Applied Machine Learning for Tabular Data

Authors

Max Kuhn

Kjell Johnson

Published

2024-03-18

Preface

Welcome! This is a work in progress. We want to create a practical guide to developing quality predictive models from tabular data. We’ll publish materials here as we create them and welcome community contributions in the form of discussions, suggestions, and edits.

We also want these materials to be reusable and open. The sources are in the source GitHub repository with a Creative Commons license attached (see below).

Our intention is to write these materials and, when we feel we’re done, pick a publishing partner to produce a print version.

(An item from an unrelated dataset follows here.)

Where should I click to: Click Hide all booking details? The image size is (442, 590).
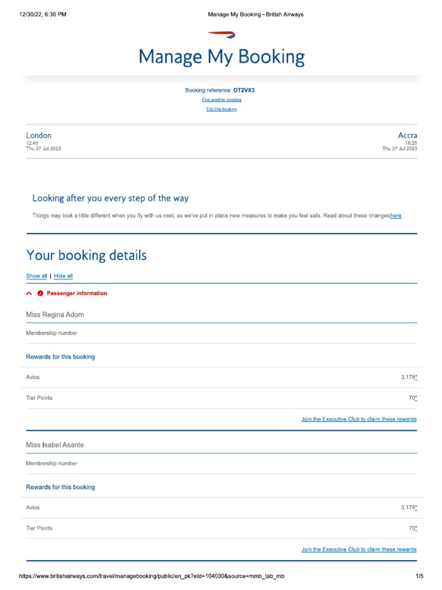pyautogui.click(x=63, y=276)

The book takes a holistic view of the predictive modeling process and focuses on a few areas that are usually left out of similar works. For example, the effectiveness of the model can be driven by how the predictors are represented. Because of this, we tightly couple feature engineering methods with machine learning models. Also, quite a lot of work happens after we have determined our best model and created the final fit. These post-modeling activities are an important part of the model development process and will be described in detail.

We deliberately avoid using the term “artificial intelligence.” Eugen Rochko’s (@Gargron@mastodon.social) comment on Mastodon does a good job of summarizing our reservations regarding the term:

It’s hard not to say “AI” when everybody else does too, but technically calling it AI is buying into the marketing. There is no intelligence there, and it’s not going to become sentient. It’s just statistics, and the danger they pose is primarily through the false sense of skill or fitness for purpose that people ascribe to them.

To cite this website, we suggest:

@online{aml4td,
  author = {Kuhn, M and Johnson, K},
  title = {{Applied Machine Learning for Tabular Data}},
  year = {2023},
  url = { https://aml4td.org},
  urldate = {2024-01-02}
}

License

This work is licensed under CC BY-NC-SA 4.0

This license requires that reusers give credit to the creator. It allows reusers to distribute, remix, adapt, and build upon the material in any medium or format, for noncommercial purposes only. If others modify or adapt the material, they must license the modified material under identical terms.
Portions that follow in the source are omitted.